Monday, April 27, 2009

It's like that book...

Remember that book "Brown Bear, Brown Bear, What Do You See?" Each character sees a different character 'looking at me'.

What do you see? When you look at a picture or a set of pictures you want to scrap, what do you see? Is it a feeling? A color? A smile?

Something I read in Ali Edwards blog this morning got my attention. She said, "So much of creativity is about how you see things."

She also talked about how we often just pass by things, never giving it a second glance. I looked it as how I pass up creative inspiration because I don't really look or give things a second glance. In other words, I'm not stopping to smell the roses. Or I find myself thinking that a creation absolutely needs to look one way when if I would just stop and look, I would see that it's actually supposed to look different.

Let me give you an example. I've been scrapbooking some of our Alaskan vacation pictures from last year. When I look at those pictures, I see the vibrance and light in the pictures. I want to capture that. I want the pictures to be the main focus. I don't feel that way about pictures of my cats, of normal day activities, and so on. And sometimes I'll try to cram the vacation pictures into a page I would normally create for a picture of my cats, us, etc. And it doesn't work! When I do that I'm not creating as I see it. Sometimes I'll be inspired by someone's work, but when I try to imitate that, it doesn't work. It's like taking someone elses creativity and trying to shove it through tunnels of my own creativity. And things get stuck! Ha! As soon as I notice that I pretty much stop what I'm doing and I'll either save or delete my work (if I'm working in Photoshop).

I also notice that I work totally differently when I'm doing digital and traditional. With digital I feel more flexible. I can work on something and if I don't like it I just hit the delete key. But with traditional I can't hit delete. Instead I just look at a pile of things I just wasted. I've learned my lesson in that area and now I absolutely know that I have to have something that I 'see' before I plunge into a traditional page project. Like last week's page with the sewn butterflies...that was something I saw. I had been inspired by something earlier that week. I realize that I cannot just make it happen with traditional. I suppose it's that way with digital too, but I feel like I have more freedom with digital.
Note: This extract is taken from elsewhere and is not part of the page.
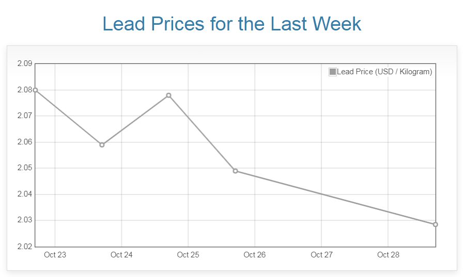Click the 2.02 y-axis label

[25, 247]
What do you see? What inspires you? Are you passing creativity by? Maybe you are too focused on your page looking like the next person's page. Maybe you are being too hard on yourself. Maybe you think you should have more time to create, so you become discouraged and don't do anything with the time you do have. Maybe you just need to sit back and enjoy those moments with your children, your spouse, your pet, instead of scrapping them right now--those moments are so inspirational! (you could just journal about those moments instead of scrapping them right now) What's important to you? Do you feel like you are scrapbooking just to scrapbook?

1 comment:

Debi said...

Hey you! Thanks for the sweet comment on my blog. After reading yours, I think I have just been enjoying being a mom. Well, maybe "enjoy" only some days, but "being a mom" all the time. (TEE-HEE)

Anyway, I still visit often, just haven't had the time to actually create. Thanks for your inspiration.